メガネのキズ

メガネが曇っている。
連絡は、まだ無い。

メガネ拭きで汚れを拭い、蛍光灯の明かりにメガネをかざすと、
元々レンズについていた小さなキズが、ちらちらと光って見えた。

きっとこの小さなキズは、何度もメガネを拭くことでついた傷だろう。
「もしかして……」と思い、拭きたてのメガネを再度掛けてみるも、メガネ越しに見える景色にはなんの問題も無い。このキズを知覚するにはあまりに目に近すぎて、ピントが合わず気づくことができないだけなのかもしれない。

この瞬間、地球の反対側の人たちの中にも、今の僕と同じようにメガネを拭いている人がいるのではないかと、そんな気がして反対側に何の都市があるのか調べてみた。小学校の頃に、日本の下にまっすぐ穴を掘っていくとやがてブラジルにたどり着くとよく言っていたが、実際に調べてみるとブラジル・ウルグアイ国境付近の、都市も人の気配も何もない海の上だった。
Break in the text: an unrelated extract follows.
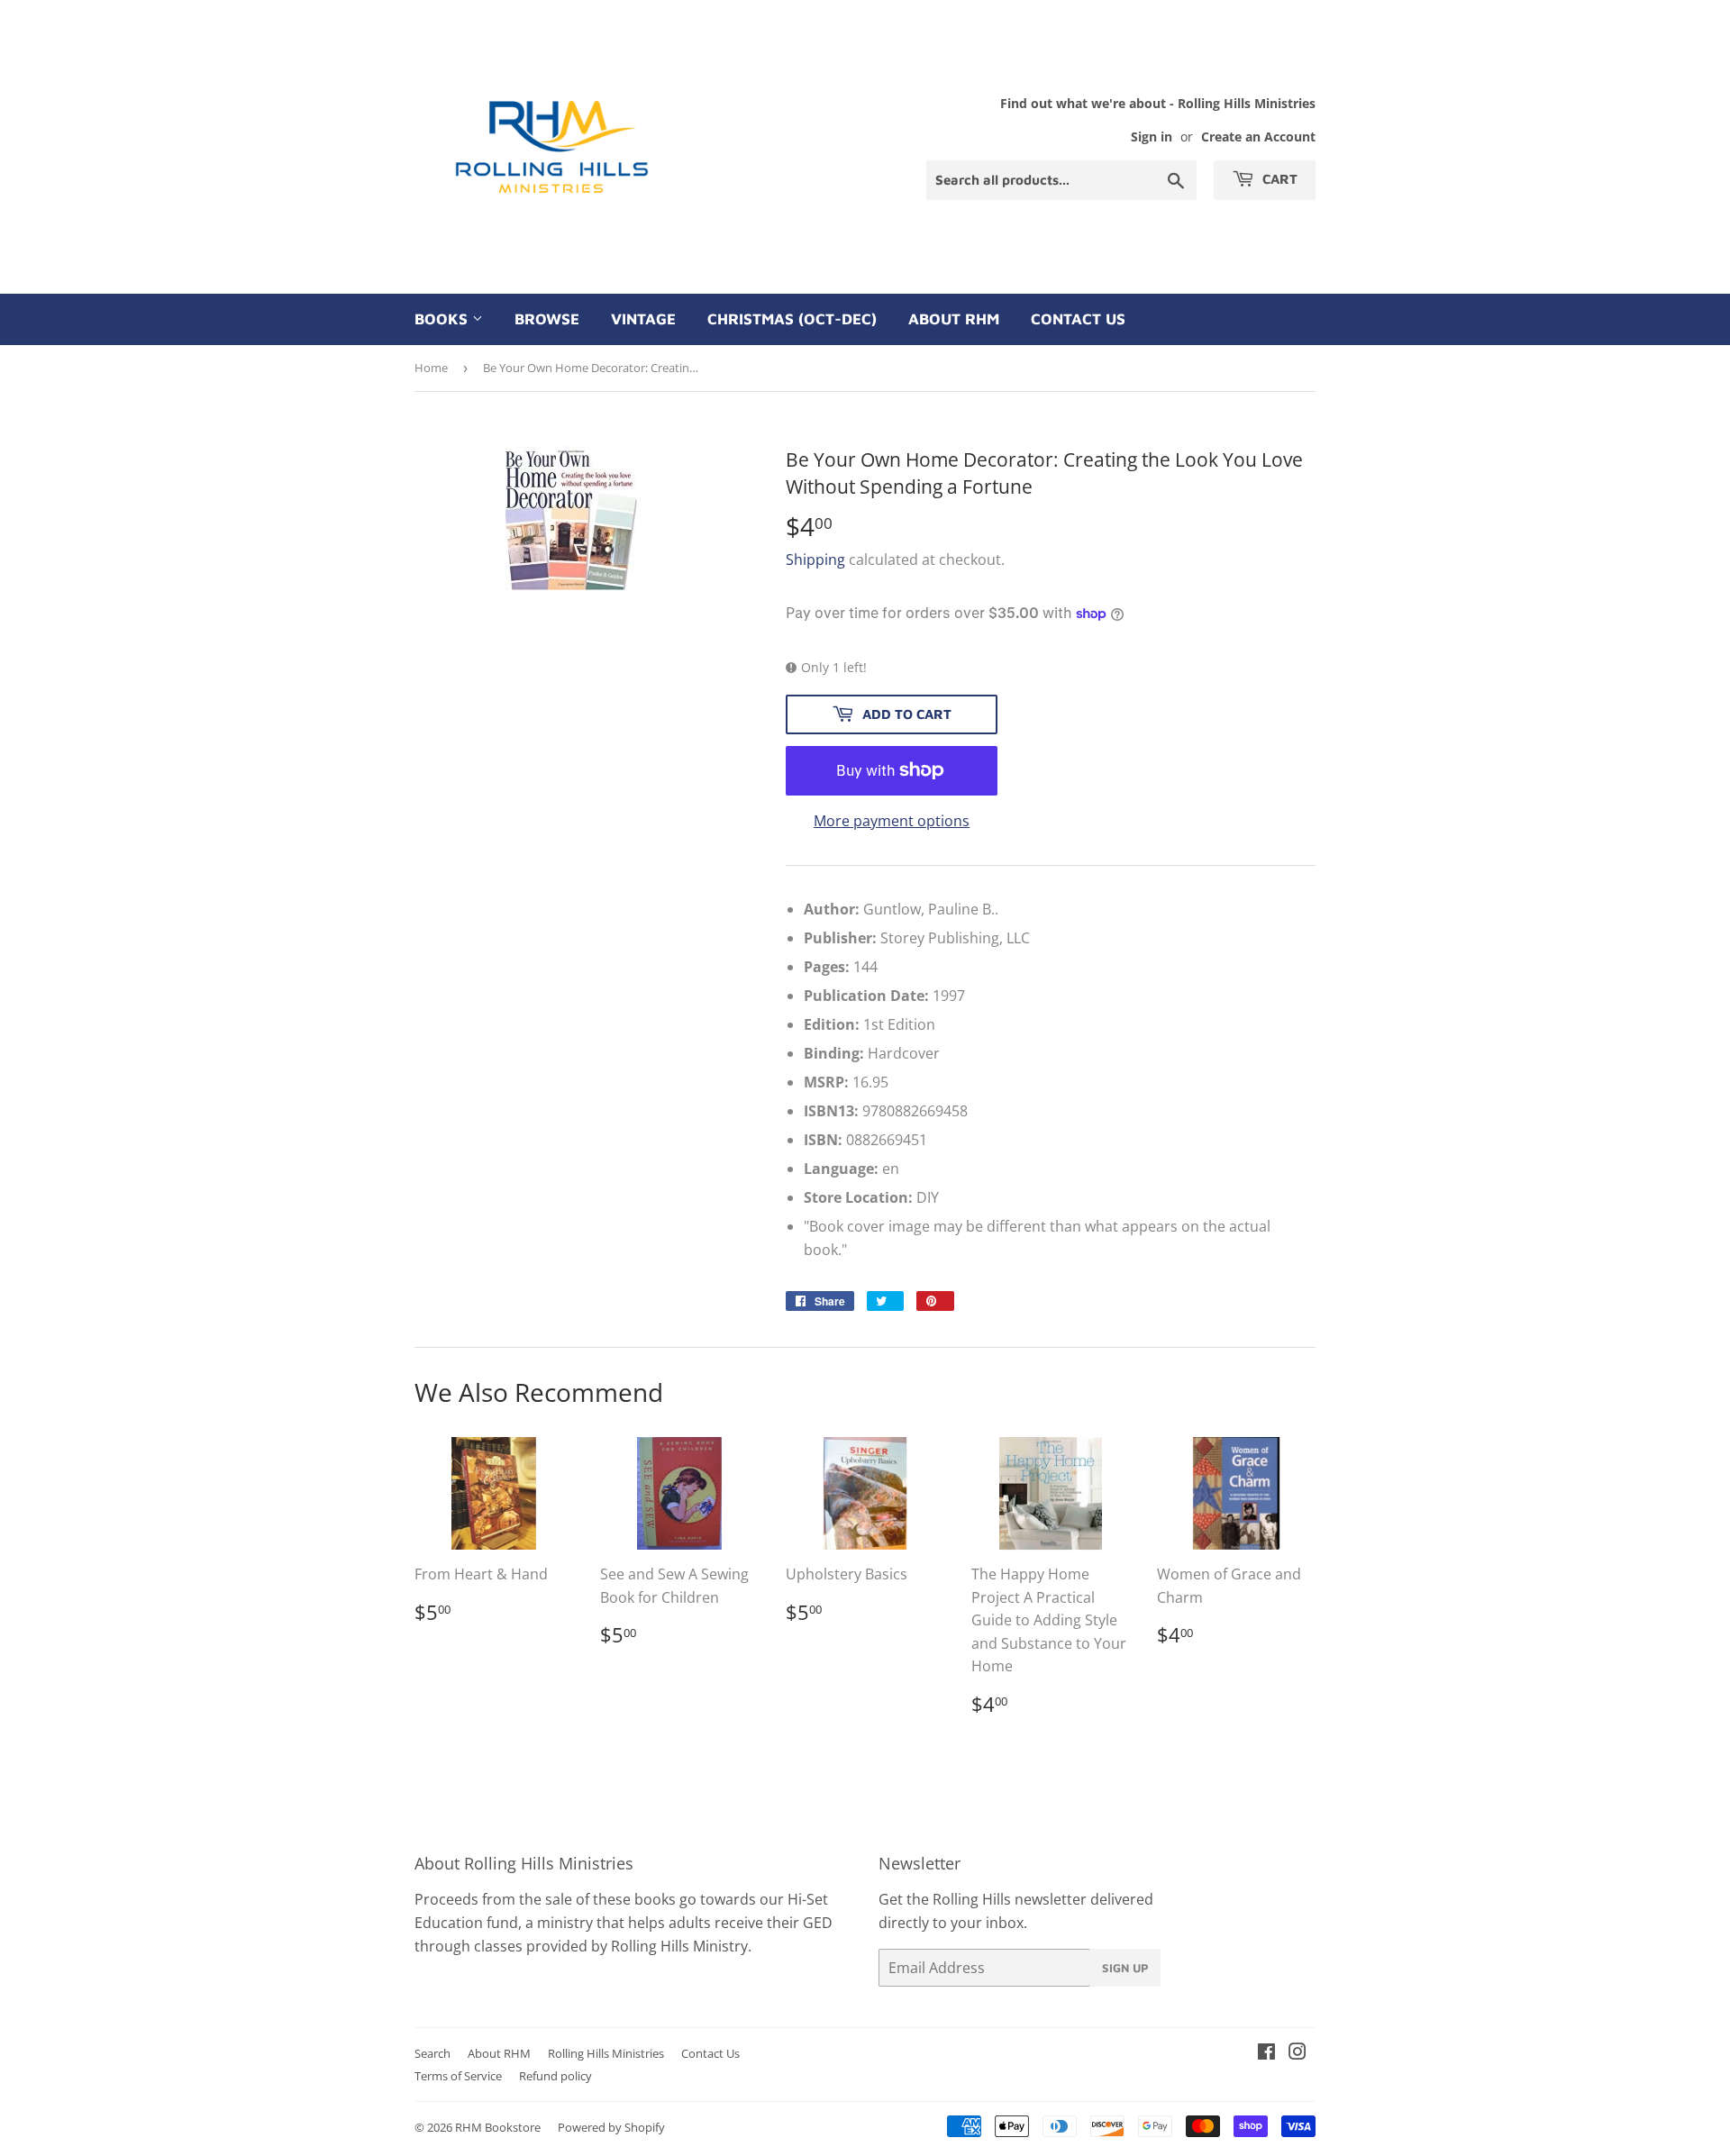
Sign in (1151, 136)
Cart (1278, 178)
これではメガネを拭いている人なんているはずもないな、と小さく落胆し、またメガネを明かりにかざしてみる。変わらずキズは僕の目に輝いて映った。表面の汚れを拭うことに夢中だった僕は、小さなキズがついていたなんてこれっぽっちも気づきもしなかった。

もし、もっと早くに気がついていたら、拭き方を変えていただろうか。



さて、ここまでの「メガネ」と「キズ」は比喩表現ですので、好きに解釈を変えてお楽しみいただければと思います。

在宅暇太郎の余興にお付き合いいただき、ありがとうございました。